I tell my grandfather’s story to Arcak who says it’s plausible, but points out that at the time there was virtually no anti-Semitism in Turkey. He tells me that the history of the Jewish community of Ankara can be traced back to the Roman times. Jews back then, he says were called Romaniots, who lived in Ankara and other parts of central Turkey. Centuries later, thousands of Sephardic Jews arrived in Turkey after their expulsion from Spain in 1492. Others, like my grandfather’s family, came a few generations later from Portugal and the Netherlands.

Ankara’s Jewish story is also one that is reflected in its stark numbers. In the 1930s the community peaked at about 5000. Arcak says that today that number is fewer than 30 people, and most of them are not native to Ankara. Their ranks include diplomats and UN officials. Arcak, who is not Jewish, was born and raised in Ankara. He is an historian of archeology who dedicated himself to documenting this disappearing remnant community. “I started researching ‘Hermana’ seven years ago, following the immigration of Ankara’s Jews to the United States, Israel and Istanbul. I interviewed hundreds of people to compile an oral history and a visual archive of letters, diaries and religious papers. It’s a deep subject and this documentary is the result of putting all those things together.”

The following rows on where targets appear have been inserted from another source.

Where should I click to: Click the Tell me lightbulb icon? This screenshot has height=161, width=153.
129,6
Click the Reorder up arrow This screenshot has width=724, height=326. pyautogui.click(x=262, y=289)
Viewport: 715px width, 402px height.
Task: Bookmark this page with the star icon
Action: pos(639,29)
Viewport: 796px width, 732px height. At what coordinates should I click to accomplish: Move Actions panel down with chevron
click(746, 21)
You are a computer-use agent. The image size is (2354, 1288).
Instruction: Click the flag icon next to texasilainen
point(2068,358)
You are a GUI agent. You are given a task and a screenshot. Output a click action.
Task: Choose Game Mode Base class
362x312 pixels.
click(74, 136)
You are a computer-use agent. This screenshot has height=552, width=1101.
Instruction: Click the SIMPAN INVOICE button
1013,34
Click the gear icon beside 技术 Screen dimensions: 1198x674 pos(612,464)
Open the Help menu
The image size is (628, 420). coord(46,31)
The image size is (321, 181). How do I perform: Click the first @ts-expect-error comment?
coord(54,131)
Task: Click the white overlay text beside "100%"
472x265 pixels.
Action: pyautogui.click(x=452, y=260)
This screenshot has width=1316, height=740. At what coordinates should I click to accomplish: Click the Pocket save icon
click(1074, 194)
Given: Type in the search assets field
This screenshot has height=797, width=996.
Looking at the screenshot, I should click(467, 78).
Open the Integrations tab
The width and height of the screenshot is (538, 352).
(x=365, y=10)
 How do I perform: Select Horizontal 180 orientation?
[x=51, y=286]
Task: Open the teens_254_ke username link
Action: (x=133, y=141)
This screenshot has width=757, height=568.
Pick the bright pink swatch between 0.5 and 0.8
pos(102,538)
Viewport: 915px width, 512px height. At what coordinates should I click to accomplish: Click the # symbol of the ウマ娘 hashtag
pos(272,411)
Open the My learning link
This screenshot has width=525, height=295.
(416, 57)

Arcak says the community began to dwindle noticeably in 1942 after the Turkish government placed a wealth tax on its Jews, Armenians and Greeks. The fee was exorbitant and few people, including Jewish communities throughout Turkey, could afford to pay it. Caught in an economic boondoggle, Arcak says that after the Second World War many Turkish Jews went to the new State of Israel. Turkey was neutral during the Second World War and the community was saved from the Nazis.

Arcak’s sepia-tinged history picks up again in the 1960s and 70s. By then Ankara’s Jewish population barely numbered 600 Jews. Nevertheless, “Hermana” shows it to be a lively community in words and pictures—a community which celebrated milestones and made sure to educate its youth in Judaism. However, by 1968 the number of Jews had steadily declined. According to Arcak, Ankara’s last rabbi immigrated to Israel in the 1980s. He says that in the wake of a military coup in 1980, the community sent most of its Torah scrolls to Israel for safekeeping. According to Turkish Jews in Israel those scrolls went missing and have never been recovered.

Arcak interviewed over 50 Jews from Ankara for the documentary, most of whom have relocated to Israel. There are also the recollections of Jews who live in Istanbul. Istanbul, the largest Jewish community in Turkey, is estimated to be upwards of 17,000 people. Just over a thousand Jews live in Izmir. But Arcak says those communities are also shrinking. The failed coup of 2016 sent more Jews packing to Israel. Of those who remained, many obtained Spanish and Portuguese citizenship after those countries passed legislation offering citizenship to the descendants of Jews who were expelled during the Inquisition.

As for my personal quest to find the Albukreks of Ankara, Arcak says that there is a member of the Albukrek family who still lives in Ankara who has been assembling a family tree. I’m anxious to see if Jacobo and his forebears are on it.